Work to be completed
Copy the following lines word for word, keeping every character and line break unchanged.

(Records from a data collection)
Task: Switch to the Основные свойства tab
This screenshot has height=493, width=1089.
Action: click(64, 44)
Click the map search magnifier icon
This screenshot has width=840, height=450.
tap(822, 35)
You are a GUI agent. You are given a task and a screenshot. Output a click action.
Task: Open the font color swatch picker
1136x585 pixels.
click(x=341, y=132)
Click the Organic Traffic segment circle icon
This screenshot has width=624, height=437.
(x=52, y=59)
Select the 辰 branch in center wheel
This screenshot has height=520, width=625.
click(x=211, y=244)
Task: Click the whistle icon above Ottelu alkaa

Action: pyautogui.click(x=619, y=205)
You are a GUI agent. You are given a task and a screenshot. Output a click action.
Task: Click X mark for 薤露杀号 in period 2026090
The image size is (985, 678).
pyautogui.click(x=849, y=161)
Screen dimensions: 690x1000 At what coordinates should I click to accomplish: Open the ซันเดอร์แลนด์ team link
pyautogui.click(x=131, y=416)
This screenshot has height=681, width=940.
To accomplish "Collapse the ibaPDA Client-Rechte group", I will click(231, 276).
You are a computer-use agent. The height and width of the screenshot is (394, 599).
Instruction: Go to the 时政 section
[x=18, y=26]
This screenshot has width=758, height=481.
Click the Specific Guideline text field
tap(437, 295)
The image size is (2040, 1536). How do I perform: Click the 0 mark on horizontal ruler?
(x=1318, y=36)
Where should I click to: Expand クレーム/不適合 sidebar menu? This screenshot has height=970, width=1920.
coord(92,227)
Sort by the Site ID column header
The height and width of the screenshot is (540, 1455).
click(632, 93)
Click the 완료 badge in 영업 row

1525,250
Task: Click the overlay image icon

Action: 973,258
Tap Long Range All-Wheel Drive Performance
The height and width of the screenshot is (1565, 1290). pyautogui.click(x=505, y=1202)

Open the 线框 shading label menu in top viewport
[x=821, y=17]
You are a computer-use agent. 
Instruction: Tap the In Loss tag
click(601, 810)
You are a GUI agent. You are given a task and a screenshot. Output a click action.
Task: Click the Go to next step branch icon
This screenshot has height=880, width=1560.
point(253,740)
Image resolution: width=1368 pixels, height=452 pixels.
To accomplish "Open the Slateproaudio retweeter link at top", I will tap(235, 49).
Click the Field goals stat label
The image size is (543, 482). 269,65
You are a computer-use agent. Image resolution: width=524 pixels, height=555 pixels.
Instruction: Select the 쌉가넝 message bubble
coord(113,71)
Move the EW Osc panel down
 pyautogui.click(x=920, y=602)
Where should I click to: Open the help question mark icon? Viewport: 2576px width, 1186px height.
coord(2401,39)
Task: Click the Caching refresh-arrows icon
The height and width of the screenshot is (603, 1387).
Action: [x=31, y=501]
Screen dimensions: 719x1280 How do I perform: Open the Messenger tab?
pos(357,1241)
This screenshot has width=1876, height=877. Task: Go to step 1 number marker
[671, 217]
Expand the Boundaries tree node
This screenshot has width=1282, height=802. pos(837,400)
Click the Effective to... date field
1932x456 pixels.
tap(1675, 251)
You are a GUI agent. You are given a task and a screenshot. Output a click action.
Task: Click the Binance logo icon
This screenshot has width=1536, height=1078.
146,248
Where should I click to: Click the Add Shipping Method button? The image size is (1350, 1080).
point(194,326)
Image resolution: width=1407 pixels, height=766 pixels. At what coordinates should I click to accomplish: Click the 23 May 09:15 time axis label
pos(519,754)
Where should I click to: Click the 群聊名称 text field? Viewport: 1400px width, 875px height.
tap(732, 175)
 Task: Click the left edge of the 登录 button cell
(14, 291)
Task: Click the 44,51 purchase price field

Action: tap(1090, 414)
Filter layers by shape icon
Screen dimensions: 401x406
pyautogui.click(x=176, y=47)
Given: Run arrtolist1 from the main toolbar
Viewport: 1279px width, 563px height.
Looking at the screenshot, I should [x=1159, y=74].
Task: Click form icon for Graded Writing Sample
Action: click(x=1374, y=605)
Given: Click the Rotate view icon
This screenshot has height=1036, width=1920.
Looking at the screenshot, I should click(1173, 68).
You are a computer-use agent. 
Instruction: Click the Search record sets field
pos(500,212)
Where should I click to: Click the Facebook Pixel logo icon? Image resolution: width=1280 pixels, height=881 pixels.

Worked answer
Task: Switch to the Основные свойства tab
This screenshot has height=493, width=1089.
Action: click(64, 44)
Click the map search magnifier icon
This screenshot has width=840, height=450.
tap(822, 35)
You are a GUI agent. You are given a task and a screenshot. Output a click action.
Task: Open the font color swatch picker
1136x585 pixels.
click(x=341, y=132)
Click the Organic Traffic segment circle icon
This screenshot has width=624, height=437.
(x=52, y=59)
Select the 辰 branch in center wheel
This screenshot has height=520, width=625.
click(x=211, y=244)
Task: Click the whistle icon above Ottelu alkaa

Action: pyautogui.click(x=619, y=205)
You are a GUI agent. You are given a task and a screenshot. Output a click action.
Task: Click X mark for 薤露杀号 in period 2026090
The image size is (985, 678).
pyautogui.click(x=849, y=161)
Screen dimensions: 690x1000 At what coordinates should I click to accomplish: Open the ซันเดอร์แลนด์ team link
pyautogui.click(x=131, y=416)
This screenshot has height=681, width=940.
To accomplish "Collapse the ibaPDA Client-Rechte group", I will click(231, 276).
You are a computer-use agent. The height and width of the screenshot is (394, 599).
Instruction: Go to the 时政 section
[x=18, y=26]
This screenshot has width=758, height=481.
Click the Specific Guideline text field
tap(437, 295)
The image size is (2040, 1536). How do I perform: Click the 0 mark on horizontal ruler?
(x=1318, y=36)
Where should I click to: Expand クレーム/不適合 sidebar menu? This screenshot has height=970, width=1920.
coord(92,227)
Sort by the Site ID column header
The height and width of the screenshot is (540, 1455).
click(632, 93)
Click the 완료 badge in 영업 row

1525,250
Task: Click the overlay image icon

Action: 973,258
Tap Long Range All-Wheel Drive Performance
The height and width of the screenshot is (1565, 1290). pyautogui.click(x=505, y=1202)

Open the 线框 shading label menu in top viewport
[x=821, y=17]
You are a computer-use agent. 
Instruction: Tap the In Loss tag
click(601, 810)
You are a GUI agent. You are given a task and a screenshot. Output a click action.
Task: Click the Go to next step branch icon
This screenshot has height=880, width=1560.
point(253,740)
Image resolution: width=1368 pixels, height=452 pixels.
To accomplish "Open the Slateproaudio retweeter link at top", I will tap(235, 49).
Click the Field goals stat label
The image size is (543, 482). 269,65
You are a computer-use agent. Image resolution: width=524 pixels, height=555 pixels.
Instruction: Select the 쌉가넝 message bubble
coord(113,71)
Move the EW Osc panel down
 pyautogui.click(x=920, y=602)
Where should I click to: Open the help question mark icon? Viewport: 2576px width, 1186px height.
coord(2401,39)
Task: Click the Caching refresh-arrows icon
The height and width of the screenshot is (603, 1387).
Action: [x=31, y=501]
Screen dimensions: 719x1280 How do I perform: Open the Messenger tab?
pos(357,1241)
This screenshot has width=1876, height=877. Task: Go to step 1 number marker
[671, 217]
Expand the Boundaries tree node
This screenshot has width=1282, height=802. pos(837,400)
Click the Effective to... date field
1932x456 pixels.
tap(1675, 251)
You are a GUI agent. You are given a task and a screenshot. Output a click action.
Task: Click the Binance logo icon
This screenshot has width=1536, height=1078.
146,248
Where should I click to: Click the Add Shipping Method button? The image size is (1350, 1080).
point(194,326)
Image resolution: width=1407 pixels, height=766 pixels. At what coordinates should I click to accomplish: Click the 23 May 09:15 time axis label
pos(519,754)
Where should I click to: Click the 群聊名称 text field? Viewport: 1400px width, 875px height.
tap(732, 175)
 Task: Click the left edge of the 登录 button cell
(14, 291)
Task: Click the 44,51 purchase price field

Action: tap(1090, 414)
Filter layers by shape icon
Screen dimensions: 401x406
pyautogui.click(x=176, y=47)
Given: Run arrtolist1 from the main toolbar
Viewport: 1279px width, 563px height.
Looking at the screenshot, I should [x=1159, y=74].
Task: Click form icon for Graded Writing Sample
Action: click(x=1374, y=605)
Given: Click the Rotate view icon
This screenshot has height=1036, width=1920.
Looking at the screenshot, I should click(1173, 68).
You are a computer-use agent. 
Instruction: Click the Search record sets field
pos(500,212)
Where should I click to: Click the Facebook Pixel logo icon? Image resolution: width=1280 pixels, height=881 pixels.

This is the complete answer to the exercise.